GOAL OF THE EXERCISE →
Please say which Linux release and JDK version the Cassandra cluster article's setup was done with.

----- READING TEXT -----

Data Engineering: January 2019

How-To Configure a Multi-Node Cluster with Cassandra

Introduction:
This article aims at helping you with setting up a multi-node cluster with Cassandra, a highly scalable open source database system that could be used as DB for OTK. In order to do so, first we have to make sure JDK is properly installed, then install Cassandra on each node, and finally configure the cluster.

Background:
Apache Cassandra is a free and open-source distributed database management system designed to handle large amounts of data across many commodity servers, providing high availability with no single point of failure. Cassandra offers robust support for clusters spanning multiple datacenters, with asynchronous masterless replication allowing low latency operations for all clients. Cassandra is used as the non-SQL based datastore for OAuth toolkit on CA API gateway.

Environment:
Cassandra is supported on Mac OS X, and a variety of Linux distributions. Oracle Java VM is highly recommended for Cassandra. I have used CentOS Linux release 7.2.1511 (Core), and Oracle JDK 1.8.0_1-1 in this article.
Instructions:
0- The Cassandra documentation highly recommends the Oracle Java VM 8. Installing the Oracle JAVA VM on single nodes is detailed in TEC1354854.

----- DATA BLOCK -----

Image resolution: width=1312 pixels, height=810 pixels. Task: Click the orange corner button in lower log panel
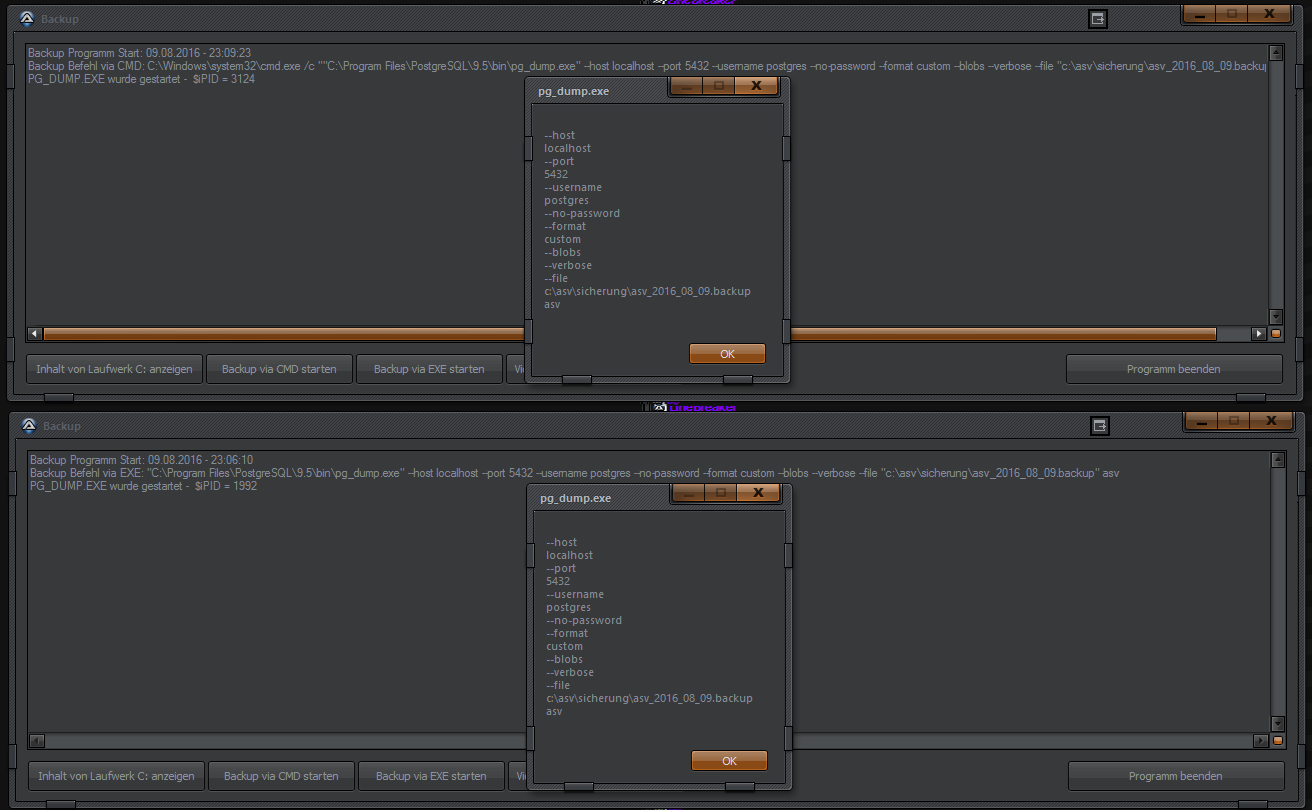(1278, 741)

-----

WRITTEN REPLY →
CentOS Linux release 7.2.1511 (Core) and Oracle JDK 1.8.0_1-1.